• **PROBLEM TO WORK ON**
Count how many lines of the data below contain the string "will"; the reply should be that number alone.

*** Begin section ***

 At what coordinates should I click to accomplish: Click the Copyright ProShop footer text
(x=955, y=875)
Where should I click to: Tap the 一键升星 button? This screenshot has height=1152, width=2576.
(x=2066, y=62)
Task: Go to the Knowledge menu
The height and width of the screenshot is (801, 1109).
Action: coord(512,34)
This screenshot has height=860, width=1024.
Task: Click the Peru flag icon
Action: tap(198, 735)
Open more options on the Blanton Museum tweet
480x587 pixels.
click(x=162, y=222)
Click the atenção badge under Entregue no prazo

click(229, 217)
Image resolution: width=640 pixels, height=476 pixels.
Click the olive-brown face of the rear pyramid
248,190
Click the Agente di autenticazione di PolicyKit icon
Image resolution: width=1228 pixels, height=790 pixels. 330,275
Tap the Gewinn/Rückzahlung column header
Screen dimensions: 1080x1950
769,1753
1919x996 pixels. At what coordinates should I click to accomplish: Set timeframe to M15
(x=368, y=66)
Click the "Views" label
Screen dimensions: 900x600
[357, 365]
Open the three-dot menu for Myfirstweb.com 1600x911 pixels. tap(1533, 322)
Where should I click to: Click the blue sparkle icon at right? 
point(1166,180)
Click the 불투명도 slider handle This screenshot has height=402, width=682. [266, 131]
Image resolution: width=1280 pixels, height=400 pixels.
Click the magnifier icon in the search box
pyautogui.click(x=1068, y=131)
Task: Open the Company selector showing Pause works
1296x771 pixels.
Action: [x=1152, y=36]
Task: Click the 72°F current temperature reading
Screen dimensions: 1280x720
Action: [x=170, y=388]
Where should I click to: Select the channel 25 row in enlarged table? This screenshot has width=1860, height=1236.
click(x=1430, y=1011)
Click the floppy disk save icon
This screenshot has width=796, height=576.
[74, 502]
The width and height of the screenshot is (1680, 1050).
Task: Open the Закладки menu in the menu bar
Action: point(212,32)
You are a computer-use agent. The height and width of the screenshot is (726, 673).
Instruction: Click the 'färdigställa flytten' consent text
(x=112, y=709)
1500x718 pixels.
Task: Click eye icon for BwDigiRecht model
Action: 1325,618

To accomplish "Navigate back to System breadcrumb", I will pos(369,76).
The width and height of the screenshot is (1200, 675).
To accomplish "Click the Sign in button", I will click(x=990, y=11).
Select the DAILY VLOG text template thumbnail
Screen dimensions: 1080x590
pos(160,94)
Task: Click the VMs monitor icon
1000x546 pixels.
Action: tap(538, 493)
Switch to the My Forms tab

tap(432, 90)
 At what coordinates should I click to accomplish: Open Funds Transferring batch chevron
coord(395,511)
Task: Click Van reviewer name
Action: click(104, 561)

*** End section ***

• **ANSWER FOR THE TASK**
2